Nothing but the lines from the one containing "Viewport: 1028px width, 737px" through the end of the material should be restated, and each exactly.
START Information shown
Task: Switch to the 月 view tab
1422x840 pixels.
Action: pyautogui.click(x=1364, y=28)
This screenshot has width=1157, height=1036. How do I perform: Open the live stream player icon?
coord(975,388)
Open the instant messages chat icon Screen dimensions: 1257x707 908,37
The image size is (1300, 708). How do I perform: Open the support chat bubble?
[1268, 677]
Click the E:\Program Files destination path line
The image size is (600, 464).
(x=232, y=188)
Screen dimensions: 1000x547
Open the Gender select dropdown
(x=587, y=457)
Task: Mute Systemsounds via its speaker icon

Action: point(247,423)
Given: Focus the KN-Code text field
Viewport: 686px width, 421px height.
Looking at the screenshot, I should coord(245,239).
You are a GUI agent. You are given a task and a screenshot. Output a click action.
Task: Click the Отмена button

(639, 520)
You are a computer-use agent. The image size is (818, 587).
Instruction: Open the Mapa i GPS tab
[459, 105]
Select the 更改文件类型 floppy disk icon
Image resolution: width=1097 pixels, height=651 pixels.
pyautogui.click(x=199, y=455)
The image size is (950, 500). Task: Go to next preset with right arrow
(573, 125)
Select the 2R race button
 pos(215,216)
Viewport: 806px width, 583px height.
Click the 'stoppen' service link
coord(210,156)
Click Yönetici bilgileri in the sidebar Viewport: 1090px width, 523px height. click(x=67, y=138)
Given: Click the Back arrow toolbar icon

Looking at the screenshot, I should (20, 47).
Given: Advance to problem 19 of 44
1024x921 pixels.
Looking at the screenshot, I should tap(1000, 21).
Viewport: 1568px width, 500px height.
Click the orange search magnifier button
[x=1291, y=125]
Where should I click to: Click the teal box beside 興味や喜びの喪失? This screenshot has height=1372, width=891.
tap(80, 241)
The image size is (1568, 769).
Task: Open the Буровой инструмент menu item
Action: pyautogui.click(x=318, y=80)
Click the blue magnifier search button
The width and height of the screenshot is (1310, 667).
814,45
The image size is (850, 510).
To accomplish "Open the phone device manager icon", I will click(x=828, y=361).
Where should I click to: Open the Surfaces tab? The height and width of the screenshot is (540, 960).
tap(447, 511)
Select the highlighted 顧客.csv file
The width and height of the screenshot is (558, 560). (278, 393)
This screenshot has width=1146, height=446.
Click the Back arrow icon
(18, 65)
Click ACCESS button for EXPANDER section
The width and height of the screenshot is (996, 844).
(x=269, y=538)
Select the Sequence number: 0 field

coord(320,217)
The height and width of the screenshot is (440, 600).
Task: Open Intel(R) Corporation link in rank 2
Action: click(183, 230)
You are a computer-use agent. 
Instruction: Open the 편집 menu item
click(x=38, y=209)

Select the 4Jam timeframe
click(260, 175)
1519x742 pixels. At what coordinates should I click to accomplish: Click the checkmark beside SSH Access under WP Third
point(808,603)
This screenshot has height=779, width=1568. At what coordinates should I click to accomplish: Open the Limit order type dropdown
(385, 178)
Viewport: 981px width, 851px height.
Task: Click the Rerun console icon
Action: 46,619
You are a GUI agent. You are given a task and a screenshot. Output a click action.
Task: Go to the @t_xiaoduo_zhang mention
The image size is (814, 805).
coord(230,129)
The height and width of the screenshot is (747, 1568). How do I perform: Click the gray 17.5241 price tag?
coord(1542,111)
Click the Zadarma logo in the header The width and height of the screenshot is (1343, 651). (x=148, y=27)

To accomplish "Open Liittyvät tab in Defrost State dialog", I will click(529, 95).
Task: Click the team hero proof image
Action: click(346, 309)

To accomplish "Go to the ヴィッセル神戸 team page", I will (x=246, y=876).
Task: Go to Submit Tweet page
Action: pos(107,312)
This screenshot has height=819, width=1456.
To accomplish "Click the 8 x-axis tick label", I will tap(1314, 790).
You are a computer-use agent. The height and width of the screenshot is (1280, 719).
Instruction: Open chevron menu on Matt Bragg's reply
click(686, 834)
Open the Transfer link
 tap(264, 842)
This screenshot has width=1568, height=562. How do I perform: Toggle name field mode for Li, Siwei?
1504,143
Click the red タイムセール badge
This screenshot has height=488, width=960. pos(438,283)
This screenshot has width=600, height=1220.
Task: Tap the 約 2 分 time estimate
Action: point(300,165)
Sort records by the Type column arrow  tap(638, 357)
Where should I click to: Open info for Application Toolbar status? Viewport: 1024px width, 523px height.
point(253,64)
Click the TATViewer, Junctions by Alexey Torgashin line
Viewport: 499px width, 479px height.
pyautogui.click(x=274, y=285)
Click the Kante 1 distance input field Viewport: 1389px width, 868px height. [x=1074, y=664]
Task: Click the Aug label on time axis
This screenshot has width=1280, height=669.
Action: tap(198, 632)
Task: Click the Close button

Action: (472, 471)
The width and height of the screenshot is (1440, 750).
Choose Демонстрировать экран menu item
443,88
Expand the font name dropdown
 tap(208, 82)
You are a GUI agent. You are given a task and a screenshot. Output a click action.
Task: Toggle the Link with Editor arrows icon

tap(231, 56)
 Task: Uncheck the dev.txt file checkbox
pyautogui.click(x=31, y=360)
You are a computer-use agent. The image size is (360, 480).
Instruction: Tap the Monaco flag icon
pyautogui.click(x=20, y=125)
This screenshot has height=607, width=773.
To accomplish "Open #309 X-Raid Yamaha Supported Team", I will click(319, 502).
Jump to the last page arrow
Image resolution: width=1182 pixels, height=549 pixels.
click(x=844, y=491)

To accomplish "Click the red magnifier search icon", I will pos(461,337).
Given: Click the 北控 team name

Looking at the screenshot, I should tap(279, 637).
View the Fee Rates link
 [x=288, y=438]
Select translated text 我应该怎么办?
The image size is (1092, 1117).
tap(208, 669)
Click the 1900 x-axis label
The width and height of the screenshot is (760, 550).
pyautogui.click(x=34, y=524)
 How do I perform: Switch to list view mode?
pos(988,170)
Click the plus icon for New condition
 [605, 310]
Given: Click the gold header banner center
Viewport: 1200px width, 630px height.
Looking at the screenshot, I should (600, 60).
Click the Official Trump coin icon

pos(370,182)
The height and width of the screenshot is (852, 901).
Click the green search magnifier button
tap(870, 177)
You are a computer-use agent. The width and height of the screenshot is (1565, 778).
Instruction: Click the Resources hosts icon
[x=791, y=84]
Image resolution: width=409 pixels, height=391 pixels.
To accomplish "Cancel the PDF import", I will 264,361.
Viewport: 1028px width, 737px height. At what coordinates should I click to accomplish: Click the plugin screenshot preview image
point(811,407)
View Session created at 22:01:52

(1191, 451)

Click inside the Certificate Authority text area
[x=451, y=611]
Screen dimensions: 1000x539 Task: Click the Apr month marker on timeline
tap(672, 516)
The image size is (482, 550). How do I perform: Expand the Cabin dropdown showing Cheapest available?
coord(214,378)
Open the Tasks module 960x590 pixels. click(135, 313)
END Information shown
Response area:
Viewport: 1028px width, 737px height. At what coordinates should I click to accomplish: Click the plugin screenshot preview image
point(811,407)
View Session created at 22:01:52

(1191, 451)

Click inside the Certificate Authority text area
[x=451, y=611]
Screen dimensions: 1000x539 Task: Click the Apr month marker on timeline
tap(672, 516)
The image size is (482, 550). How do I perform: Expand the Cabin dropdown showing Cheapest available?
coord(214,378)
Open the Tasks module 960x590 pixels. click(135, 313)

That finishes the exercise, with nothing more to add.